Courrier des internautes

J’ai lu dans une traduction des Odes d’Horace par le comte de Séguier ce passage : « Dans son temple neuf que requiert d’Apollon / Le poète ? Offrant du moût de sa patère / Qu’attend-il ? Ni l’insigne moisson / De la Sardaigne, inépuisable terre / Ni les fiers troupeaux en Calabre nourris / Grassement ; ni l’or de l’Inde ou son éburne. »

Pouvez-vous me dire ce que signifie le nom éburne, qui ne figure dans aucun des dictionnaires que j’ai consultés ?

Bernard L. (Suisse)

L’Académie répond :

Monsieur,

Éburne est un nom créé par Lamarck dans son Système des animaux sans vertèbres, que le Trésor de la langue française définit ainsi : « Genre de mollusques gastéropodes univalves, de coloration blanche avec taches rougeâtres, de la famille des Buccins ».
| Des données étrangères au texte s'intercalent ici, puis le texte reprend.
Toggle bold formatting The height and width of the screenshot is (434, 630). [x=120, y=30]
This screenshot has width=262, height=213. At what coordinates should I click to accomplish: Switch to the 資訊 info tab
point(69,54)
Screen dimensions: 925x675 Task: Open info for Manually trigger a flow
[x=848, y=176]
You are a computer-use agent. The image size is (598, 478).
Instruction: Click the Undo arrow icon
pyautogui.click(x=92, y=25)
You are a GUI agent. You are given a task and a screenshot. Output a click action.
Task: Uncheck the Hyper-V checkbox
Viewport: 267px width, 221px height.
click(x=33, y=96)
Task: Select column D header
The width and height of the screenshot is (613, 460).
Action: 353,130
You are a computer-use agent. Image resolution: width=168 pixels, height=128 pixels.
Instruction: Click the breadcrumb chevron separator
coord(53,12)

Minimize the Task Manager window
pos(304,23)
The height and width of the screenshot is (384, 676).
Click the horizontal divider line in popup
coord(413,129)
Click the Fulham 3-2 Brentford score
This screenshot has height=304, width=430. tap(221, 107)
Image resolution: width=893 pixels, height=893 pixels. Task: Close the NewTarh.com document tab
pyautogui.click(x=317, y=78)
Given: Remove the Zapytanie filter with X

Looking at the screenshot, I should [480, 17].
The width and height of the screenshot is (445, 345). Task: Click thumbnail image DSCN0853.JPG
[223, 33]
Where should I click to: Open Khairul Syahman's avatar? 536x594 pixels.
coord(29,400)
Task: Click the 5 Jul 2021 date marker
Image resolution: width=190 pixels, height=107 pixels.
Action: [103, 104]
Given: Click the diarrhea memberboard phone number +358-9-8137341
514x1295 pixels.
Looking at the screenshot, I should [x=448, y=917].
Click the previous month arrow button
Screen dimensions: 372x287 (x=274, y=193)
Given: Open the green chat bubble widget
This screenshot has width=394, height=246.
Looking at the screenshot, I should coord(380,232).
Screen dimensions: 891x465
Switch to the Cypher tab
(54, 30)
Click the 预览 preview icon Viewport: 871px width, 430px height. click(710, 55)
Mais ce n’est pas le sens qu’a ce mot dans la traduction de Séguier. On lit dans le texte latin non aurum aut ebur indicum, « ni l’or ou l’ivoire indiens ». Éburne ne désigne donc pas ici un gastéropode univalve, mais de l’ivoire. Il s’agit plus d’une adaptation de la forme latine (ebur) que d’une traduction. Cela étant, il existe des formes assez proches en français : les adjectifs éburné, « qui a une consistance et un aspect analogues à ceux de l’ivoire », et éburnéen, « qui a l’apparence de l’ivoire ».

Fulvio C. (Italie)

Le 3 novembre 2022

Courrier des internautes

Dans La Mort de Philippe II, Verlaine parle d’un « mire chauve ». Pouvez-vous me dire ce qu’est un « mire » ?

Fulvio C. (Italie)

L’Académie répond :

Monsieur,

Mire est un nom appartenant à l’ancien français et ce mot, issu du latin medicus, signifie « médecin ». On ne l’emploie plus guère aujourd’hui, comme c’est le cas dans le poème de Verlaine, qu’avec une volonté archaïsante. Un fabliau du xiiie siècle, Le Vilain mire, titre que l’on pourrait traduire par « Le Paysan médecin » a été la source de Molière pour Le Médecin malgré lui.

Heiko G. (Allemagne)

Le 3 novembre 2022

Courrier des internautes

J’ai rencontré le mot « édaphique » dans un texte, mais je ne l’ai pas trouvé dans votre Dictionnaire. Pourriez-vous me donner son sens, son origine et, s’il y en a, des mots de la même famille ?

Heiko G. (Allemagne)

L’Académie répond :

Monsieur,

Il existe de très nombreux mots parfaitement corrects qui ne figurent pas dans notre Dictionnaire, qui est un dictionnaire d’usage et non un dictionnaire encyclopédique. Édaphique est un adjectif signifiant « qui concerne les sols ». Ce mot est un terme assez rare, généralement remplacé par pédologique qui, lui, figure dans notre Dictionnaire (la pédologie est l’étude de la morphologie des sols, de leur formation et de leur évolution, en fonction de leurs caractéristiques physiques, chimiques et biologiques). Édaphique est un dérivé savant du grec edaphos, signifiant « sol, terre », qui a aussi servi à former le nom édaphosaure, petit dinosaure herbivore.

Ana G. (Marcq-en-Baroeul)

Le 6 octobre 2022

Courrier des internautes

Madame, Monsieur,

Nous sommes nombreux à utiliser l’adjectif aberrant comme équivalent de l’adjectif choquant et je me suis posé la question suivante : pourquoi pouvons-nous dire C’est aberrant, c’est choquant mais non Je suis aberré alors qu’on dit Je suis choqué ?

Ana G. (Marcq-en-Baroeul)

L’Académie répond :

Il existe deux raisons à cela. La première est que le verbe aberrer, attesté depuis le xvie siècle, a pratiquement disparu à partir du xixe siècle. De plus, contrairement à choquer, aberrer n’est pas transitif et ne peut donc pas s’employer en tournure passive.